Thanks to the advances in machine learning, data-driven analysis tools have become valuable solutions for various applications. However, there still remain essential challenges to develop effective data-driven methods because of the need to acquire a large amount of data and to have sufficient computing power to handle the data. In many instances these challenges are addressed by relying on a dominant cloud computing vendor, but, although commercial cloud vendors provide valuable platforms for data analytics, they can suffer from a lack of transparency, security, and privacy-perservation. Furthermore, reliance on cloud servers prevents applying big data analytics in environments where the computing power is scattered.

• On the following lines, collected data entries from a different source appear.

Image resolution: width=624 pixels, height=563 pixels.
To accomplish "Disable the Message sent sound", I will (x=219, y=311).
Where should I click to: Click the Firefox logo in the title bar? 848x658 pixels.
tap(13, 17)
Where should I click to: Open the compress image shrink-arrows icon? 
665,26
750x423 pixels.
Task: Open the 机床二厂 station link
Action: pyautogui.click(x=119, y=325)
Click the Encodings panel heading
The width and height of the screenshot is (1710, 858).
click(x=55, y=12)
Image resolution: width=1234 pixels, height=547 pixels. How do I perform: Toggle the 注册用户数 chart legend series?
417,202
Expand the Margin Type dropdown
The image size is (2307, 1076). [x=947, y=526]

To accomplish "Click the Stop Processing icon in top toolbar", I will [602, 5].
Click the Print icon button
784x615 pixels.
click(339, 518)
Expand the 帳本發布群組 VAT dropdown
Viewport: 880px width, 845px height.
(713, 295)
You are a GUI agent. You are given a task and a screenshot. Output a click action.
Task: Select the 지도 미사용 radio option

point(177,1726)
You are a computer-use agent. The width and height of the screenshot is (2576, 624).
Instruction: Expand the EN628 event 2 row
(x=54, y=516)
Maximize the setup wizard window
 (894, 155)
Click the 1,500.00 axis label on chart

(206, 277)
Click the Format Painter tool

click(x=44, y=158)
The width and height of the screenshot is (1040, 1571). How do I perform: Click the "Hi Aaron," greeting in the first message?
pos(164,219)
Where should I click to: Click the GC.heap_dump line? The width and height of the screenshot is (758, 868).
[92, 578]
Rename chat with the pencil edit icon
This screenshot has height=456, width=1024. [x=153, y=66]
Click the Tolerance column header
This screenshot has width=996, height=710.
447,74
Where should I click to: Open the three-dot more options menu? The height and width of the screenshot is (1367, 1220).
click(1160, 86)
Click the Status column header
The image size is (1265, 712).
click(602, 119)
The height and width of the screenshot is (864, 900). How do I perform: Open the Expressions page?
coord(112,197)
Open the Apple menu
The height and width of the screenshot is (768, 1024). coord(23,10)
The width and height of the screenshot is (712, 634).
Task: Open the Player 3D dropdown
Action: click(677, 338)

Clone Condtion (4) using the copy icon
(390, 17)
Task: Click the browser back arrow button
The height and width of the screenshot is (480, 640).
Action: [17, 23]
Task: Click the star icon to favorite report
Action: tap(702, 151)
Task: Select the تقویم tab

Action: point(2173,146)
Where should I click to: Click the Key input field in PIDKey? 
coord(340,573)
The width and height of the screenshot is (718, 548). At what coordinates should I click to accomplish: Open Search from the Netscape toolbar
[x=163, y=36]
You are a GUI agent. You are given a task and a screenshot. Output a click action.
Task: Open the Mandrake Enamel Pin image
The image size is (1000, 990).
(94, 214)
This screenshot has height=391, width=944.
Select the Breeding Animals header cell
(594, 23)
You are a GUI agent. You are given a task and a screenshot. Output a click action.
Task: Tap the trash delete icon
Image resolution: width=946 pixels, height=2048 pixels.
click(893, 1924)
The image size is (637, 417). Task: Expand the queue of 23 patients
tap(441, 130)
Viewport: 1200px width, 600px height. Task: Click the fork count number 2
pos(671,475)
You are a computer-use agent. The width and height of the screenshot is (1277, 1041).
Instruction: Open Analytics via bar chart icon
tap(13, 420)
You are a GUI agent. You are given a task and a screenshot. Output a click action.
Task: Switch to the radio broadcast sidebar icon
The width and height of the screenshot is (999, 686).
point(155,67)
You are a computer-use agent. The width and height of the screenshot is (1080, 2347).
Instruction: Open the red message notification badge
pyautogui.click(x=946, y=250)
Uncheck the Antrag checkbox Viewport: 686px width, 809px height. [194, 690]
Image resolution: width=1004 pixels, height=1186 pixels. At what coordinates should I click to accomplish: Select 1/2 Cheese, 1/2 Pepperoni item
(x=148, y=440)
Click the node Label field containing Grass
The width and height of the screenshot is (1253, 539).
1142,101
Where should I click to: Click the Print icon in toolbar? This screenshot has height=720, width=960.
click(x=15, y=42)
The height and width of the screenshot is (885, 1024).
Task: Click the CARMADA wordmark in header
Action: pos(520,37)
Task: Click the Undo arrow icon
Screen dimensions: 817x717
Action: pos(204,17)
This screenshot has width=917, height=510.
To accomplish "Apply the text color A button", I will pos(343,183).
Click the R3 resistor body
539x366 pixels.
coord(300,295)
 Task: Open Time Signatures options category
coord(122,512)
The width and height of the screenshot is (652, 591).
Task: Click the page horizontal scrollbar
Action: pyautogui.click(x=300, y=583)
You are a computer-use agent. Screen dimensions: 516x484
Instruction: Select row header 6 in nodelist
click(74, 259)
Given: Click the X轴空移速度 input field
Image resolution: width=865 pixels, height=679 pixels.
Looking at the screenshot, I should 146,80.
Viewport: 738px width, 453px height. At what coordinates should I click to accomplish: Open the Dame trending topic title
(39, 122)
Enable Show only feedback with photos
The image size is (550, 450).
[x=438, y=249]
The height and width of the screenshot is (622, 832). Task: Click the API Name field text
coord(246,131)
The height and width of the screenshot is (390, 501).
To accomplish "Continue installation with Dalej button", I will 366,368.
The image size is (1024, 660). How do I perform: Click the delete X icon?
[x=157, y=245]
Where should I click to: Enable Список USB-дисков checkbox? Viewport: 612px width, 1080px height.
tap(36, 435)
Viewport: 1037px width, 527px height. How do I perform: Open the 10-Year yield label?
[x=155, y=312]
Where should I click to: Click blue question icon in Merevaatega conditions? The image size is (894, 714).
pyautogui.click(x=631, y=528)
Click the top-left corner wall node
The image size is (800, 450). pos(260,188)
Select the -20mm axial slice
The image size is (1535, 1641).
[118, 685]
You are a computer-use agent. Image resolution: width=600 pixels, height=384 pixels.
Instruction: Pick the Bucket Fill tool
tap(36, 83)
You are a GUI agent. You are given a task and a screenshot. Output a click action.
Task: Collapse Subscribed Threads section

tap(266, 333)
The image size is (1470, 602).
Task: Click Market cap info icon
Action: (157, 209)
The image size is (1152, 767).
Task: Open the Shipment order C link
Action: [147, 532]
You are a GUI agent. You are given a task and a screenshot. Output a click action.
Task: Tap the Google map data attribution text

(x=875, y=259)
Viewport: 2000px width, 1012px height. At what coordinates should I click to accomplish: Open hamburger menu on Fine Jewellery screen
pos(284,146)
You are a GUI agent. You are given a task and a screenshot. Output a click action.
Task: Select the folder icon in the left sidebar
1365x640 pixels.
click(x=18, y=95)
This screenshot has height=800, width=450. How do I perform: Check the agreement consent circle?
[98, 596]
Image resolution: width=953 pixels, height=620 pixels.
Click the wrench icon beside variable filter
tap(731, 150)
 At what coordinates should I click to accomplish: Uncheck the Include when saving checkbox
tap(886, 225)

To address these challenges, a decentralize, secure, and privacy-preserving computing paradigm is proposed to enable an asynchronized cooperative computing process amongst scattered and untrustworthy computing nodes that may have limited computing power and computing intelligence. This paradigm is designed by exploring blockchain, decentralized learning, homomorphic encryption, and software defined networking(SDN) techniques. The performance of the proposed paradigm is evaluated via different scenarios in the simulation section.